[WRITTEN PROBLEM A]: Return the passage of the article on data in sake brewing that starts with "How can data" and goes on through "sake brewing process.", word for word.

[TEXT BLOCK]:
☆ ☆ ☆ ☆ ☆ ☆ ☆
How Data Is Used To Make Perfect Sake

By Yoshiaki Hirao,Yuji Yamada : Managing directors of XICA
June 09,2015
Yoshiaki Hirao,Yuji Yamada
Managing directors of XICA

Managing directors of XICA

Mr. Hiroshi Sakurai, president of Asahishuzo
Can use of data make your business profitable? Data is receiving considerable attention nowadays, and we can’t just say no to this trend. However, we can’t just say yes either. The only way to answer is “It depends on the methods.”
How can data be used to obtain business results? XICA, which provides the cloud statistical analysis tool “xica adelie,” searches for the potentials and limits of data by interviewing professionals in various business settings.
This time, we interviewed Mr. Hiroshi Sakurai, president of Asahishuzo, which produces Dassai, one of the best-known sakes in Japan.

--How is data used in sake brewing?

Sake brewing was traditionally maintained by the artisan culture of the toji, or “head brewer.” At Dassai, we make sake without this head brewer. We work as a group instead of relying on a single talented individual. We use data management processes in various ways during the sake brewing process.

Asahishuzo's employees check a vast amount of data everyday

For example, there is a process called senmai, or “rice washing.” Our system allows us to numerically measure things, such as rice volume, wash time, and water temperature. Our system is accurate enough to adjust and maintain water absorbed by the rice at less than 0.2%.

There are small conditional changes with variations in daily temperature, so we record the numbers and try to create the best conditions for that day.
☆ ☆ ☆ ☆ ☆ ☆ ☆
Screen-element location records:
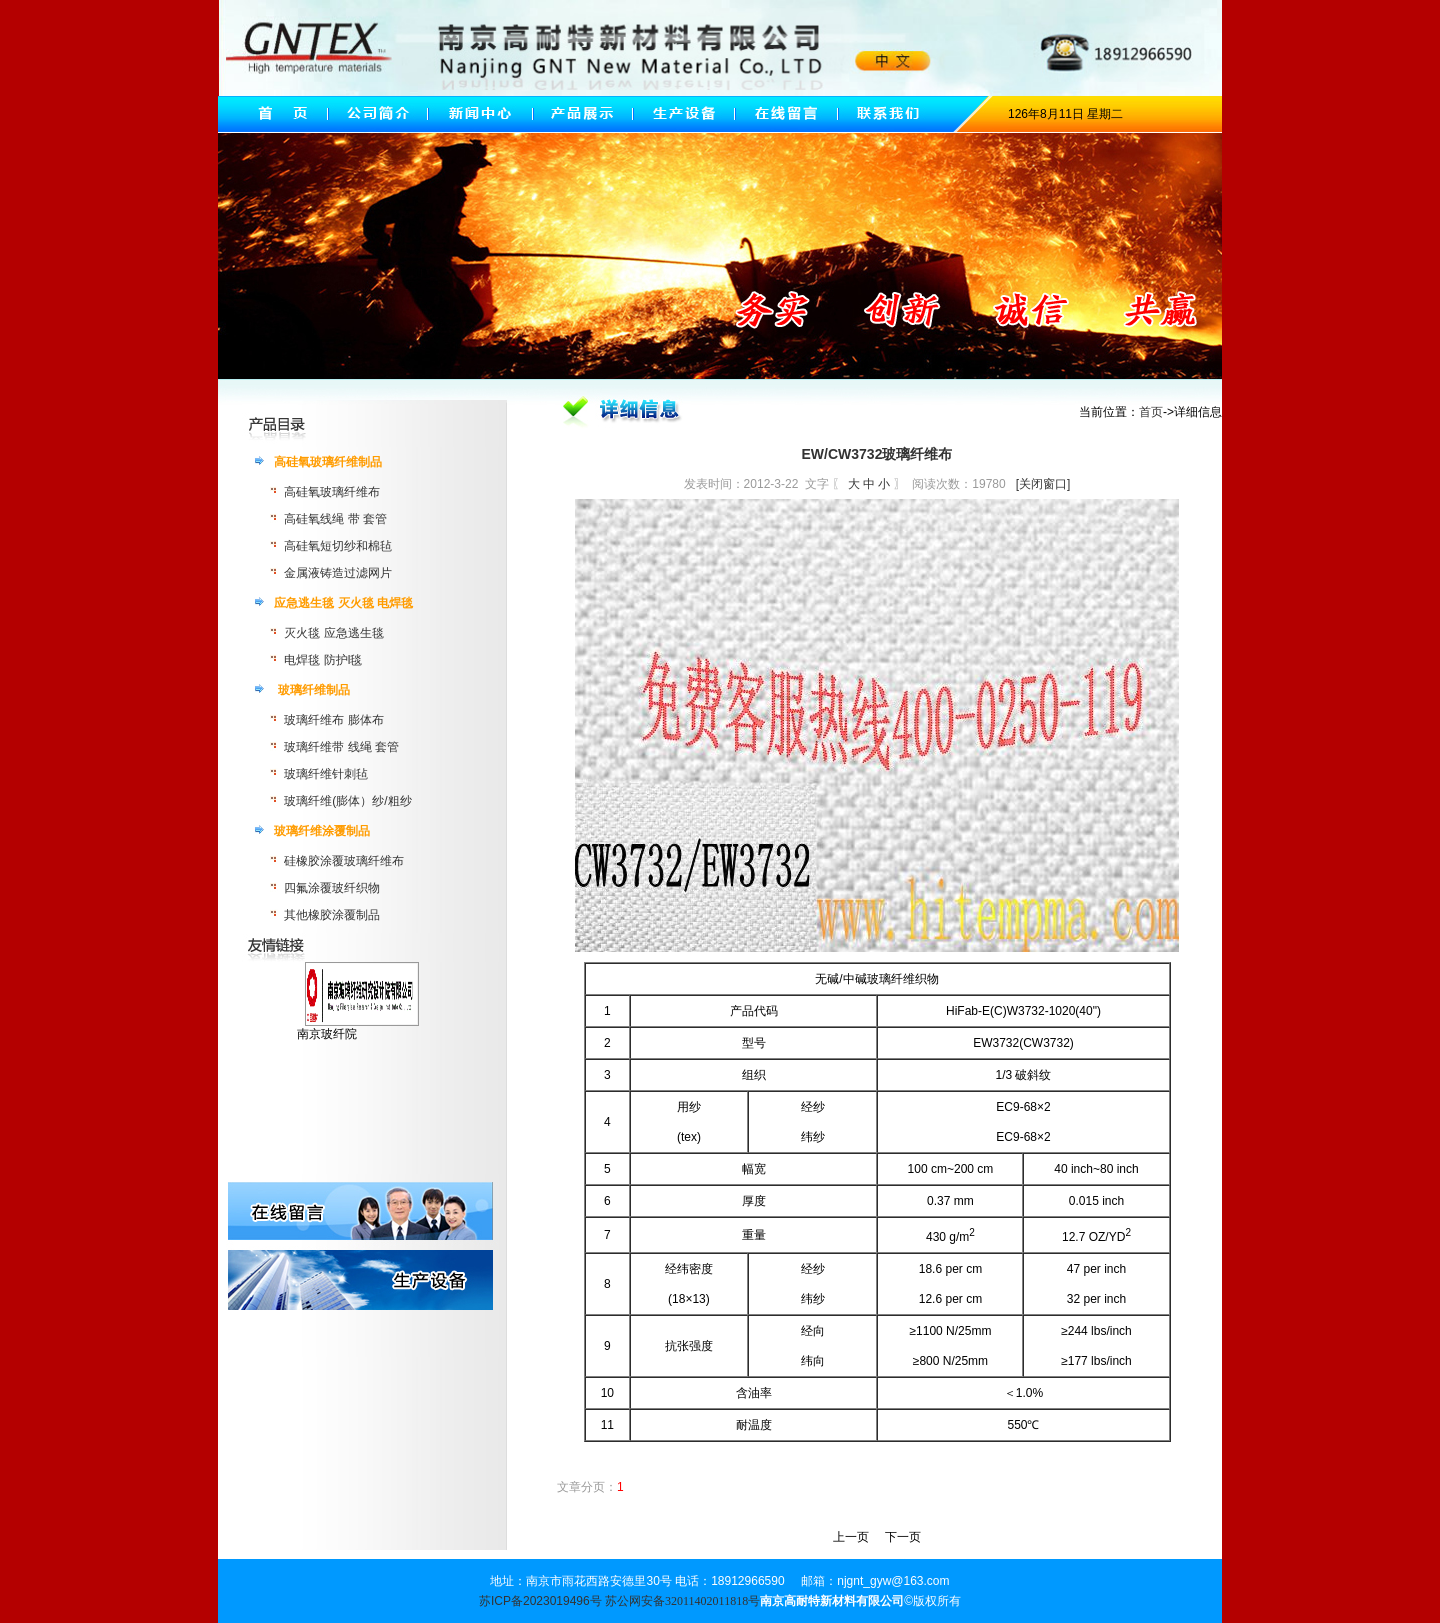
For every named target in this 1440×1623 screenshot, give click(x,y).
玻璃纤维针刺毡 (326, 774)
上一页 (851, 1537)
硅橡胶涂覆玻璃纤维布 (344, 861)
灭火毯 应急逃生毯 (333, 633)
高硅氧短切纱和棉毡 (338, 546)
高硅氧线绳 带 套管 (335, 519)
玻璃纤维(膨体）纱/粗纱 (347, 801)
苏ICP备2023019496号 (540, 1601)
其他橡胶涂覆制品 (332, 915)
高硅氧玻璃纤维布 (332, 492)
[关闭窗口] (1043, 484)
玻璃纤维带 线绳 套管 (341, 747)
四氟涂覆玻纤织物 (332, 888)
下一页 (903, 1537)
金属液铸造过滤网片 (338, 573)
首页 (1151, 412)
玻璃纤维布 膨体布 (333, 720)
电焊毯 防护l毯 (323, 660)
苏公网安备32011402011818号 (682, 1601)
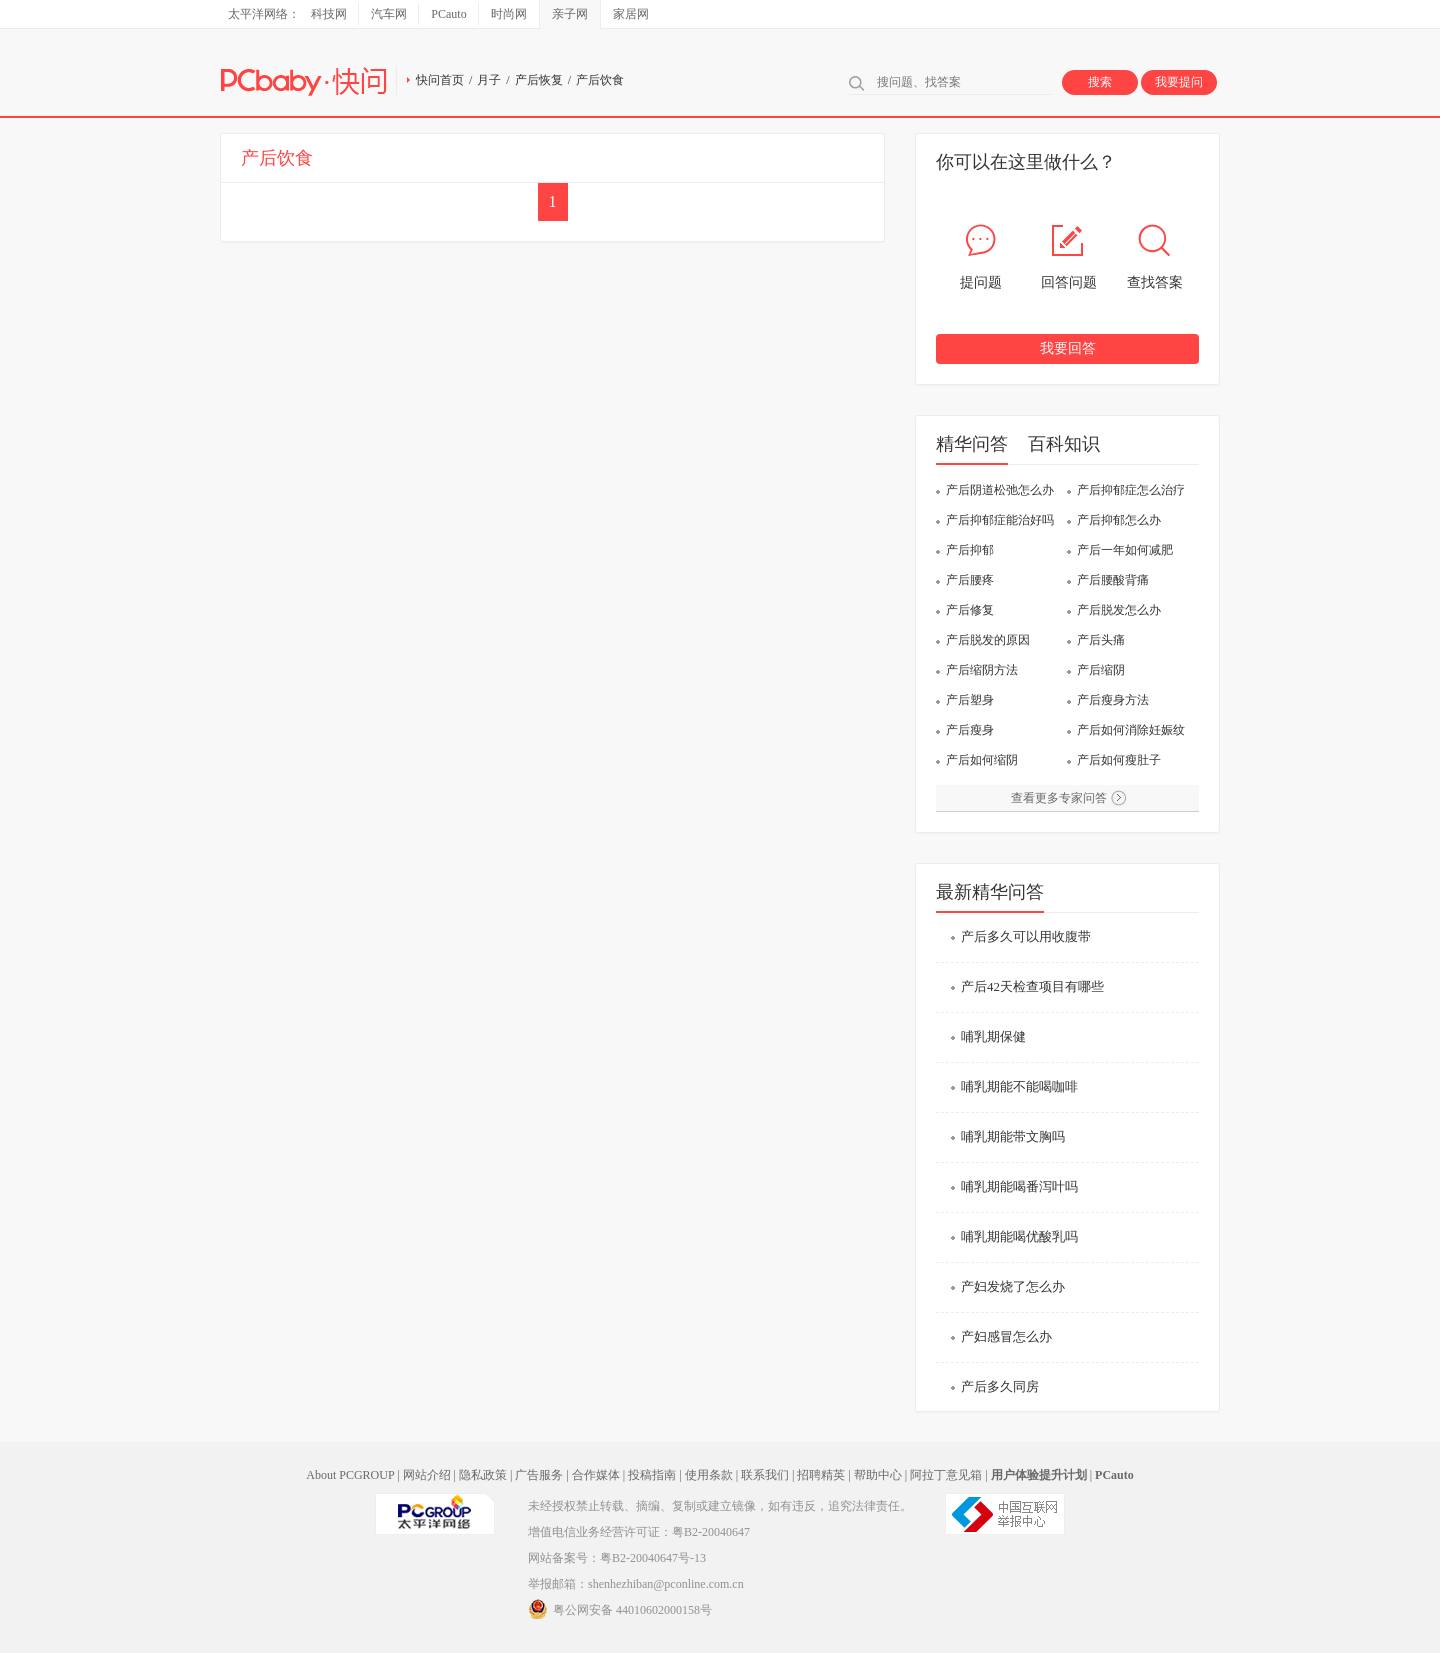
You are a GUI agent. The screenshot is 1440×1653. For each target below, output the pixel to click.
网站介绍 (427, 1475)
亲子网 (570, 14)
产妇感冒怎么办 (1006, 1336)
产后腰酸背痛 (1113, 580)
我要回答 (1068, 348)
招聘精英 (821, 1475)
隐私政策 (483, 1475)
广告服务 (539, 1475)
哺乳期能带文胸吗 (1013, 1136)
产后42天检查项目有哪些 (1032, 986)
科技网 (329, 14)
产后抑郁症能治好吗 (1000, 520)
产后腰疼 (970, 580)
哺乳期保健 (993, 1036)
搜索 (1100, 82)
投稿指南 (652, 1475)
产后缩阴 (1101, 670)
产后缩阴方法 (982, 670)
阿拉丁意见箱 (946, 1475)
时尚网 (509, 14)
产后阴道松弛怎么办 (1000, 490)
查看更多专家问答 (1059, 798)
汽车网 (389, 14)
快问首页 (440, 80)
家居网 (631, 14)
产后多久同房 (1000, 1386)
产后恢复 (539, 80)
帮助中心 (878, 1475)
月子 (489, 80)
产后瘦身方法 (1113, 700)
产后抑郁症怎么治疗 (1131, 490)
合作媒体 (596, 1475)
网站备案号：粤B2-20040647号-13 (617, 1558)
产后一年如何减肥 (1125, 550)
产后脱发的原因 (988, 640)
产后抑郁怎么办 (1119, 520)
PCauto (448, 14)
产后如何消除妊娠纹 (1131, 730)
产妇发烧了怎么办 (1013, 1286)
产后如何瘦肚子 (1119, 760)
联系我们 (765, 1475)
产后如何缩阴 (982, 760)
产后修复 (970, 610)
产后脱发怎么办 (1119, 610)
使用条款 (709, 1475)
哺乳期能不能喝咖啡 (1019, 1086)
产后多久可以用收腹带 (1026, 936)
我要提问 (1179, 82)
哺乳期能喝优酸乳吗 (1019, 1236)
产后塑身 (970, 700)
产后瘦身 (970, 730)
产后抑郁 (970, 550)
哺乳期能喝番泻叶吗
☆ ☆ ☆ ☆ ☆ ☆ ☆
[WRITTEN PROBLEM B]: Retype the lines of the records that start with the line with "高硅氧短切纱和棉毡 (338, 546)" and go on through the line with "首页 (1151, 412)", both included, reproducing them exactly and giving only those lines.

[WORKED ANSWER A]:
How can data be used to obtain business results? XICA, which provides the cloud statistical analysis tool “xica adelie,” searches for the potentials and limits of data by interviewing professionals in various business settings.
This time, we interviewed Mr. Hiroshi Sakurai, president of Asahishuzo, which produces Dassai, one of the best-known sakes in Japan.

--How is data used in sake brewing?

Sake brewing was traditionally maintained by the artisan culture of the toji, or “head brewer.” At Dassai, we make sake without this head brewer. We work as a group instead of relying on a single talented individual. We use data management processes in various ways during the sake brewing process.

[WORKED ANSWER B]:
高硅氧短切纱和棉毡 (338, 546)
高硅氧线绳 带 套管 (335, 519)
玻璃纤维(膨体）纱/粗纱 (347, 801)
苏ICP备2023019496号 (540, 1601)
其他橡胶涂覆制品 (332, 915)
高硅氧玻璃纤维布 (332, 492)
[关闭窗口] (1043, 484)
玻璃纤维带 线绳 套管 (341, 747)
四氟涂覆玻纤织物 (332, 888)
下一页 (903, 1537)
金属液铸造过滤网片 (338, 573)
首页 (1151, 412)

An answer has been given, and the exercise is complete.